Task description:
Begin with the first line below and retype each line exactly through the line containing "Viewport: 418px width, 746px height.". Any pictures are to be left out.

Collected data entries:

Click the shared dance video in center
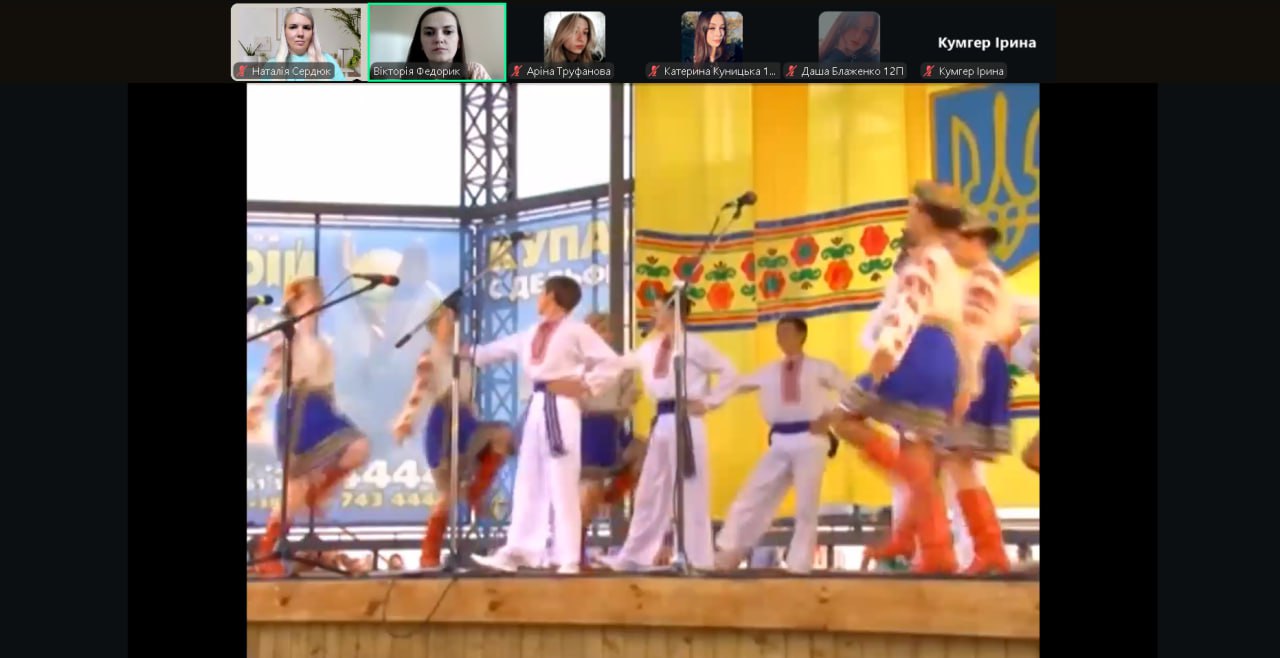pyautogui.click(x=642, y=370)
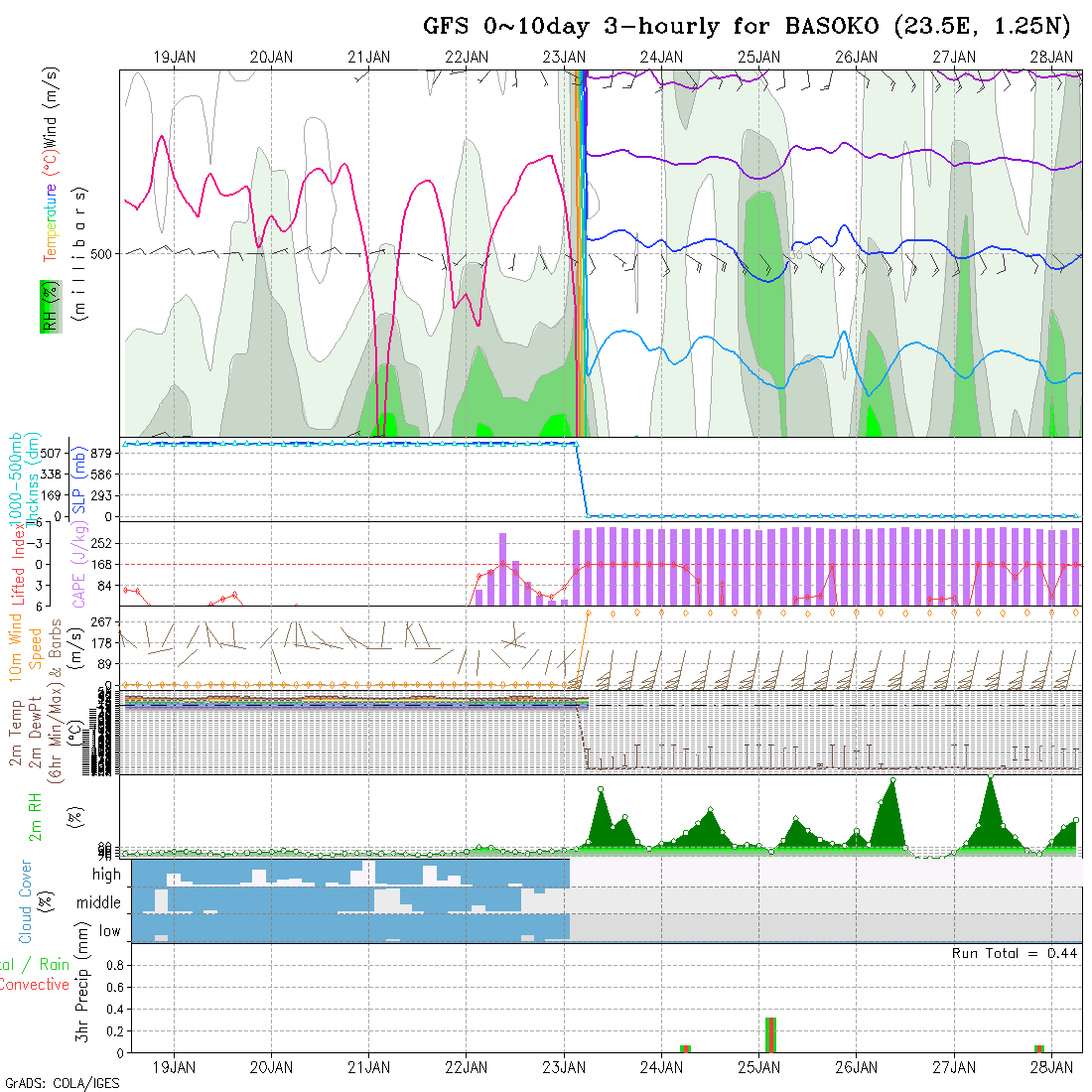
Task: Click the GrADS: COLA/IGES credit text
Action: (x=62, y=1083)

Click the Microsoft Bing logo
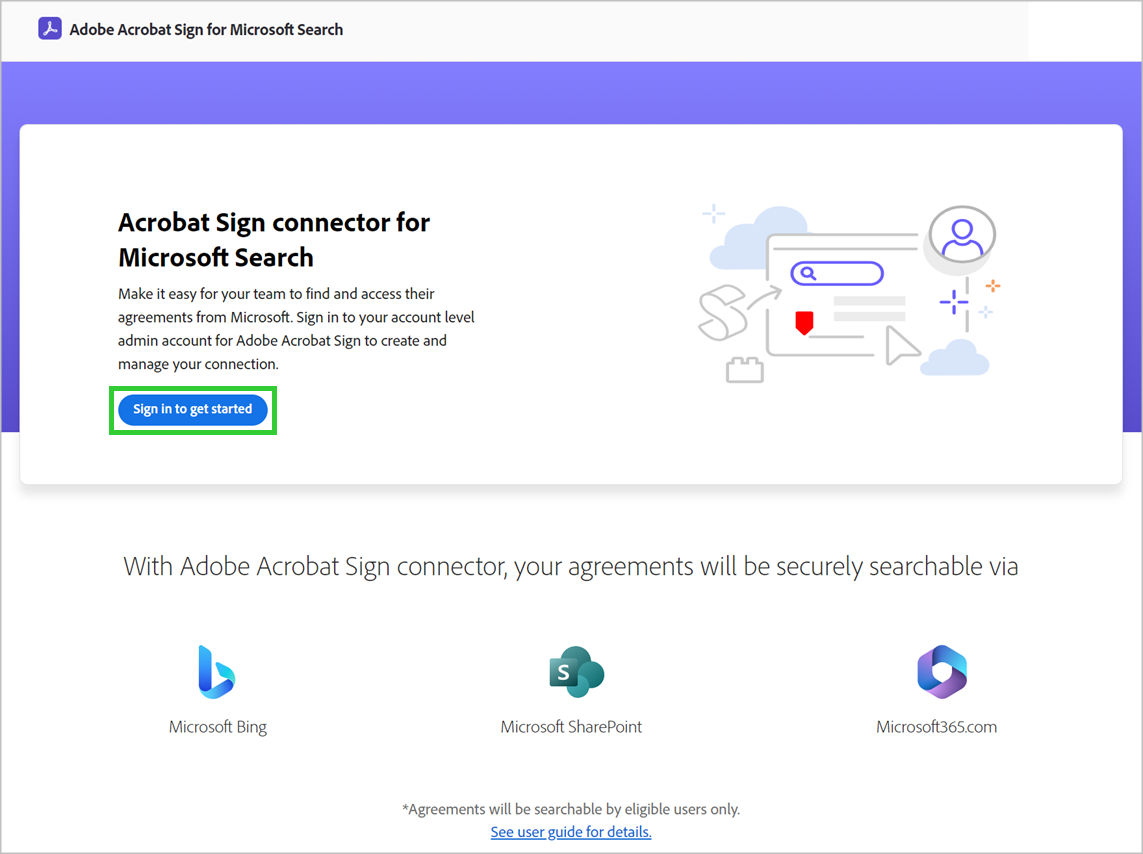click(x=216, y=672)
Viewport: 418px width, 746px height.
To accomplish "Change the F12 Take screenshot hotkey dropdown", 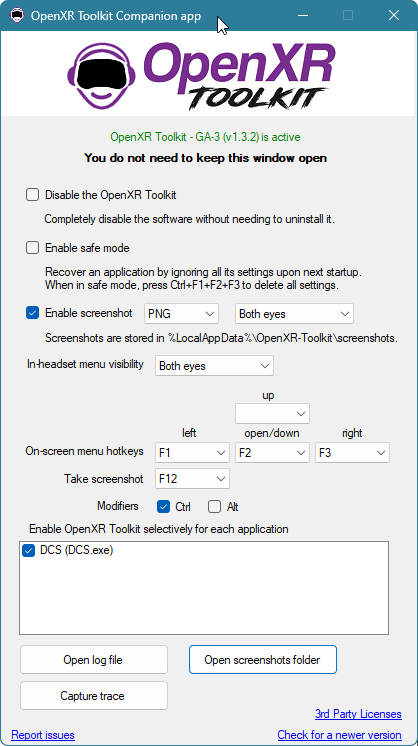I will pyautogui.click(x=193, y=479).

Solution to this exercise:
Click the shared dance video in center
pyautogui.click(x=642, y=370)
Task: Click the GrADS: COLA/IGES credit text
Action: (x=62, y=1083)

Click the Microsoft Bing logo
click(x=216, y=672)
Viewport: 418px width, 746px height.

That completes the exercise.